A dinner table, a pile of spuds. A morning break and a quick kickabout. A gleam of sunlight after hours underground. Snapshots of life in a coalmining community. But in the 1980s it all came under threat. Dance show COAL is the true story of an industry and a community’s fight for survival in the face of the Miners’ Strike, thirty years after it began. Based award-winning choreographer and dancer Gary Clarke’s own experience of growing up in the Yorkshire coalfields, it is based on years of personal research by Gary Clarke, including interviews with Anne Scargill, former wife of NUM president Arthur Scargill, and Betty Cook, the founders of Women Against Pit Closures.

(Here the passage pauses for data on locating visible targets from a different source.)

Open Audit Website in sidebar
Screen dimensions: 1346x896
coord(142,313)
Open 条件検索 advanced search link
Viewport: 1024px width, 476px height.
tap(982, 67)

On stage at The Marlowe, Canterbury, animalistic movement, dark make up and dim light evoke the physicality of the hard graft of the mine. Sweaty and streaked with soot, the five men bound across the stage, using their full body. They might be big men with large movements, but the toil in the mine takes its toll on body and soul. It’s a gritty and realistic portrayal.
It’s not just the men who matter in this story, but the women who stood by them. In each location, four local women join the cast, and this time it was the turn of four ladies from Canterbury. Led by TC Howard, whose dancing is tactile and elastic, Reiltin, Jeulz, Yolanda and Amanda all tell the story of life in the community. Jeulz Gambrill, Amanda Gerrard, Reiltin Tighe and Yolanda Varney responded to a call for performers from the community and successfully auditioned. None have professional theatre experience, but they all have a link to the mining industry.
They’re funny with it too – ‘Who’s got the money to go burning bras?’ one asks whilst reading an issue of Women’s Lib.
Of course, these strikes didn’t come out of nowhere, and many people affected by the closures blame Margaret Thatcher. Played by Eleanor Perry, sinewy and witchlike, she stalks the stage, her voice played by Steve Nallon, who played the controversial Prime Minister in satirical comedy Spitting Image.
Gutsy and bolshy, it’s a confident performance from the company. Powerfully evoking the defiant communities they were from, it’s a bold piece of contemporary dance.